Desde que llegó a Buenaventura está poniendo sobre las discusiones de región y de país, las graves condiciones sociales que viven los pobladores del puerto más importante de Colombia, el mismo que solo ve pasar la riqueza de la nación y en donde solo quedan migajas para atender una población empobrecida, con el más bajo nivel de calidad de la educación, donde los jóvenes solo tienen un futuro oscuro en medio de las organizaciones delincuenciales que se apoderaron de cada rincón de su geografía y la corrupción campea tanto en lo público como en lo privado. Monseñor Rubén Darío Jaramillo, un dosquebradense orgulloso de su tierra, asumió como Obispo en esa población después de cumplir una brillante carrera en la Diócesis de Pereira. Desde el primer momento de su obispado, identificó los males que padecían los bonaverenses y decidió iniciar un liderazgo al lado de las organizaciones sociales, fue fundamental en la mediación para el levantamiento del paro cívico que en el 2017 se hizo en Buenaventura en el que se protestó por la crisis social y económica de ese Distrito. Se ha convertido en un vocero natural que se sienta con los gremios, los empresarios, los gobiernos y hasta con el más humilde de los habitantes que necesita su servicio, para exponer el hambre, el desempleo, la violencia, pero también para gestionar soluciones con los tomadores de decisión. Hoy tiene que enfrentar algo que nunca le gustó, llevar escolta o movilizarse en carro blindado. Habló con nosotros sobre la situación que vive Colombia con el paro, las acciones vandálicas y la realidad de los jóvenes de Buenaventura.

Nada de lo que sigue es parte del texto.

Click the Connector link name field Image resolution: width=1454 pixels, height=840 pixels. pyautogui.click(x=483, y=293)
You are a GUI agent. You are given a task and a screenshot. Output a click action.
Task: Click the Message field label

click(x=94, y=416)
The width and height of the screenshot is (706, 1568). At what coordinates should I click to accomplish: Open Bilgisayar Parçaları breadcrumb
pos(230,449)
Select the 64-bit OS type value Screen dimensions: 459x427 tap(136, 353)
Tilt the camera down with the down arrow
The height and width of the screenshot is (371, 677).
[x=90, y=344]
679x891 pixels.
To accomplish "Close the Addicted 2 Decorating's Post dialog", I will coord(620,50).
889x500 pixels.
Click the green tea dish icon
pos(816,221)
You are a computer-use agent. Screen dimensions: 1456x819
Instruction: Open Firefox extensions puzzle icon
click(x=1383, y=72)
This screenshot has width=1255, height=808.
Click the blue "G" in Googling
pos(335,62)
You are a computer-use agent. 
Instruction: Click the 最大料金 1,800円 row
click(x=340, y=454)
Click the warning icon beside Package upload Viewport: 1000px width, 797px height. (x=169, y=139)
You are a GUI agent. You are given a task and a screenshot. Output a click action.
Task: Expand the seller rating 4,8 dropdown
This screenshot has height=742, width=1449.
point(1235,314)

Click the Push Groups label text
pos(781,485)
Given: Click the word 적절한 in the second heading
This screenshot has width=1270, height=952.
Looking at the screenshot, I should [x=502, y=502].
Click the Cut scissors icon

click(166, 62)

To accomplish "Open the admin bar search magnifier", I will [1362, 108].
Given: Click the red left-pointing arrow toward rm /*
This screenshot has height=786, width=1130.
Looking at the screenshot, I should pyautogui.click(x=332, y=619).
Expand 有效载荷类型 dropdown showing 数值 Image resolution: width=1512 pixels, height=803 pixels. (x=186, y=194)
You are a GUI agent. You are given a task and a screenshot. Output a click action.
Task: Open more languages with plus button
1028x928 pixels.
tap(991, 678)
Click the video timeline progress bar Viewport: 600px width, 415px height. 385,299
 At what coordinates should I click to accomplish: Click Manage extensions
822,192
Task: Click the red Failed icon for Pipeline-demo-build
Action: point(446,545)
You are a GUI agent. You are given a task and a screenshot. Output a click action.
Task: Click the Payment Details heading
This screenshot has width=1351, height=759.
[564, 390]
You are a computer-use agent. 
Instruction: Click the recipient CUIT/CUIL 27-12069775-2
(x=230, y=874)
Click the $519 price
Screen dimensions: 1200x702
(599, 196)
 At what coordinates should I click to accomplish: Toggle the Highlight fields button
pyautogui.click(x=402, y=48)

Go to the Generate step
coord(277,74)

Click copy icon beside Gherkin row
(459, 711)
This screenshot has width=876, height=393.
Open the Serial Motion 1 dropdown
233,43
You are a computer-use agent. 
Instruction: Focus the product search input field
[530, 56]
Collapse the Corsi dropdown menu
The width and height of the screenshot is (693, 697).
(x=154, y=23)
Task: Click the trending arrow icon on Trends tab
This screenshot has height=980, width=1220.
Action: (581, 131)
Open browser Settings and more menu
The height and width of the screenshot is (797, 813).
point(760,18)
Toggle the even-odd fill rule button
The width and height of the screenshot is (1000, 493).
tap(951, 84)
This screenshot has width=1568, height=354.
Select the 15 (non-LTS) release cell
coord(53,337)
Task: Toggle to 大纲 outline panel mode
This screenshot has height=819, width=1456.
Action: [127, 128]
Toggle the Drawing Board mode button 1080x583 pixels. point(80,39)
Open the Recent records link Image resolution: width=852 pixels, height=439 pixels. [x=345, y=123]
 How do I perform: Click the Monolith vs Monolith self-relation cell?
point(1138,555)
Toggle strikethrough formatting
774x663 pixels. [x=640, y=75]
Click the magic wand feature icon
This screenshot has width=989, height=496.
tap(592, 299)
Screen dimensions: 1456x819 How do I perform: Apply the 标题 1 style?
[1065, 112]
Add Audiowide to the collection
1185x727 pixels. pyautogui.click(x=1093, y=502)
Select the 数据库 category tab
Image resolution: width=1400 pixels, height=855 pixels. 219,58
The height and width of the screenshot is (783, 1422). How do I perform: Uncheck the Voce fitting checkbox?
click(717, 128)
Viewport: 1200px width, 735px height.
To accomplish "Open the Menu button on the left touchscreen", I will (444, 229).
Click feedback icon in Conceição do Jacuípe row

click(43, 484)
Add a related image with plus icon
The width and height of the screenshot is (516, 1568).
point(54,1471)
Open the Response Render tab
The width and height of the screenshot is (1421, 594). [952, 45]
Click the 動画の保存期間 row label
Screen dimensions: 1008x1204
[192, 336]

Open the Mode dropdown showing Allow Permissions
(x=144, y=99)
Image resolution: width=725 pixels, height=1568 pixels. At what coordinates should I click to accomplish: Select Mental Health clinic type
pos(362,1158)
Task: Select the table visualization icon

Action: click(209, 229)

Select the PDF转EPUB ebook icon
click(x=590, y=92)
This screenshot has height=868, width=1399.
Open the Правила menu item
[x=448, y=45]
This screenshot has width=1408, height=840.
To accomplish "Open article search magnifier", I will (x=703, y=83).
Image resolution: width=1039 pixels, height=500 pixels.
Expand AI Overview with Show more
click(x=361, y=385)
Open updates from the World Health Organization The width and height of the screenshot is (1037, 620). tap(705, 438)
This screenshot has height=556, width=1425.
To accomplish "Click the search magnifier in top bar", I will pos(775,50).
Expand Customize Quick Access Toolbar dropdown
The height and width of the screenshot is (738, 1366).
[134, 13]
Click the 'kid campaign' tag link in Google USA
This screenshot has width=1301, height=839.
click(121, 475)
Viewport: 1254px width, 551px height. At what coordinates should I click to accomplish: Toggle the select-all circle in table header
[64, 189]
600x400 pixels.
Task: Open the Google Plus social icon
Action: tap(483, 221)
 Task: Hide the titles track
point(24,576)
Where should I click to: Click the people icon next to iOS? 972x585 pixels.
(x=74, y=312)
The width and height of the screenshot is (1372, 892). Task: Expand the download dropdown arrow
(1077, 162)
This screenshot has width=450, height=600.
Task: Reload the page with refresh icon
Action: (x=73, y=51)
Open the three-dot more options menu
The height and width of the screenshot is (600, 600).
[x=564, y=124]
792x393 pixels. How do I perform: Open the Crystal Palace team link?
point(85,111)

¿Cómo se protege en un país donde es tan fácil silenciar las voces críticas?
Si, eso es lamentable. Nosotros nos ponemos en las manos de Dios y ¿si él no nos cuida quien lo hará?. Ahora, el estado colombiano ha respondido a esos riesgos y ha entendido que somos altamente vulnerables frente a las fuerzas del mal en Buenaventura, entonces me han puesto un esquema de seguridad, el que confío, tengan la bendición de Dios. Aquí la situación no es fácil, pero por encima de todo está la comunidad que nos cuida y nos acoge. Cuando llegó a un barrio, la gente se alegra, estamos trabajando para ellos, por ejemplo, este año entregamos más de 40 viviendas para los más pobres, con el banco de alimentos hemos entregado toneladas de comida.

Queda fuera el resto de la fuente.